DUODÉCIMO DOMINGO DE PENTECOSTÉS
En aquel tiempo dijo Jesús a sus discípulos: Bienaventurados los ojos que ven lo que vosotros veis. Porque os aseguro que muchos profetas y reyes quisieron ver lo que vosotros veis, y no lo vieron; y quisieron oír lo que vosotros oís, y no lo oyeron. Se levantó entonces un doctor de la Ley y, para enredarlo le dijo: Maestro, ¿qué he de hacer para lograr la herencia de la vida eterna? Le respondió: En la Ley, ¿qué está escrito? ¿Cómo lees? Y él replicó diciendo: Amarás al Señor tu Dios de todo tu corazón, y con toda tu alma, y con toda tu fuerza y con toda tu mente, y a tu prójimo como a ti mismo. Le dijo Jesús: Has respondido justamente. Haz esto y vivirás. Pero él, queriendo justificarse a sí mismo, dijo a Jesús: ¿Quién es mi prójimo? Jesús repuso diciendo: Un hombre, bajando de Jerusalén a Jericó, vino a dar entre salteadores, los cuales, después de haberlo despojado y cubierto de heridas, se fueron, dejándolo medio muerto. Casualmente, un sacerdote iba bajando por ese camino; lo vio y pasó de largo. Un levita llegó asimismo delante de ese sitio; lo vio y pasó de largo. Pero un samaritano, que iba de viaje, llegó a donde estaba, lo vio y se compadeció de él; y acercándose, vendó sus heridas, echando en ellas aceite y vino; luego, poniéndolo sobre su propia cabalgadura, lo condujo a una posada y cuidó de él. Al día siguiente, sacando dos denarios los dio al posadero y le dijo: “Ten cuidado de él, todo lo que gastares de más, yo te lo reembolsaré a mi vuelta.” ¿Cuál de estos tres te parece haber sido el prójimo de aquel que cayó en manos de los bandoleros? Respondió: El que se apiadó de él. Y Jesús le dijo: Ve, y haz tú lo mismo.
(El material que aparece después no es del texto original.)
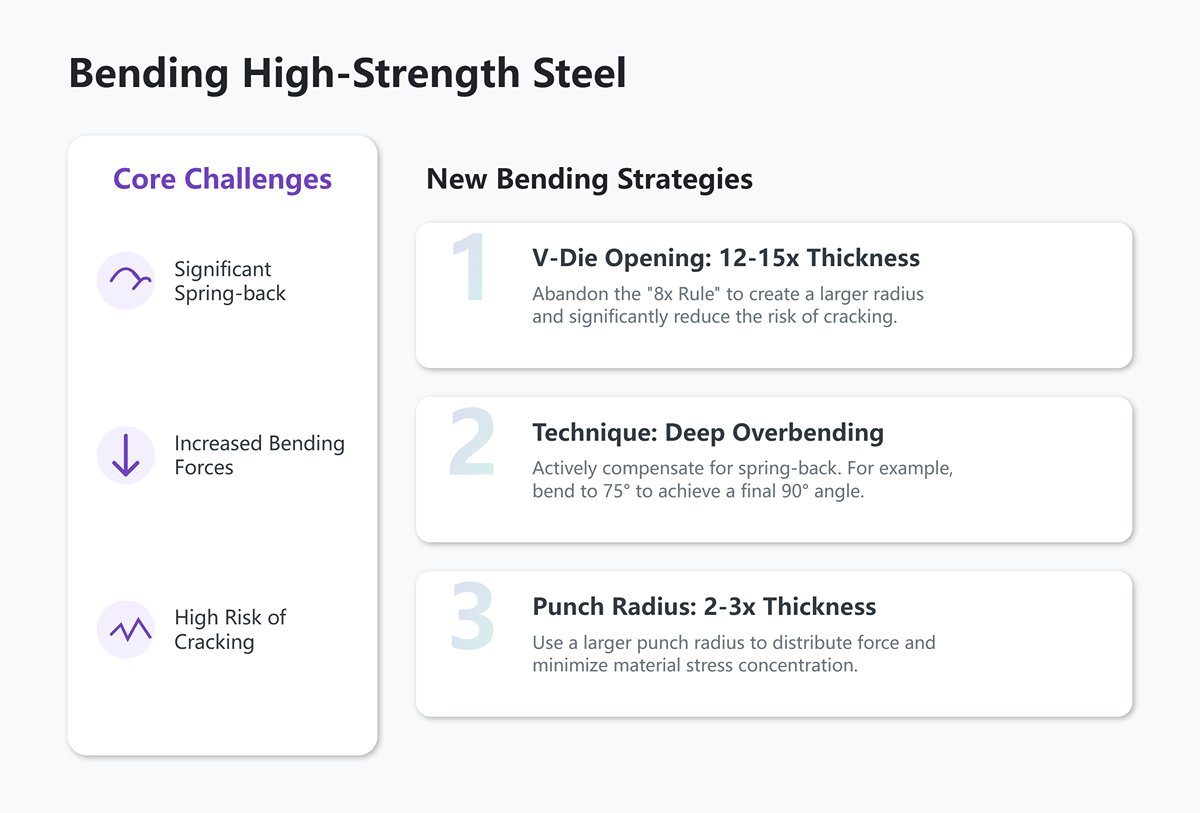Click the "8x Rule" description text
This screenshot has width=1200, height=813.
727,306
El Evangelio de este Duodécimo Domingo de Pentecostés contiene tres ricas enseñanzas:
1ª) La bienaventuranza de los Apóstoles de haber visto y oído al Mesías.
2ª) El doble precepto, que encierra todo la Ley.
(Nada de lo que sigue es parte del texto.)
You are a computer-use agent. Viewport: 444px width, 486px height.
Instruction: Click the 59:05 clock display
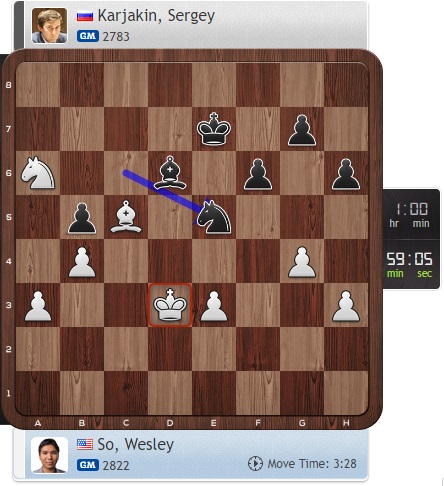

3ª) La ejemplificación de quién es el prójimo, con la Parábola del Buen Samaritano.
Hoy voy a detenerme en el Primer Mandamiento: Amarás al Señor tu Dios de todo tu corazón, y con toda tu alma, y con toda tu fuerza y con toda tu mente.
Para ello voy a seguir la enseñanza de San Francisco de Sales, en el capítulo décimo de su Tratado del amor de Dios, que lleva justamente por título: Del mandamiento de amar a Dios sobre todas las cosas.
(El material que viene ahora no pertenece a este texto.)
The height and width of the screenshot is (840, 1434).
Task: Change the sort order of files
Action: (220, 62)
El Santo Doctor comienza por destacar que el amor de Dios es el fin, la perfección y la excelencia del universo; y que en esto consiste la grandeza y la primacía del mandamiento del amor divino, llamado por el Salvador máximo y primer mandamiento.
Luego considera cuán amable es esta ley de amor; y exclama: ¡Si pudiésemos entender cuán obligados estamos a este soberano Bien, que no sólo nos permite, sino que nos manda que le amemos! No sé si he de amar más vuestra infinita belleza, que una tan divina bondad me manda amar, o vuestra divina bondad, que me manda amar una tan infinita belleza.
Y concluye: si Dios hubiese prohibido al hombre amarle, ¡qué pena en las almas generosas! ¡Qué no harían para obtener este permiso!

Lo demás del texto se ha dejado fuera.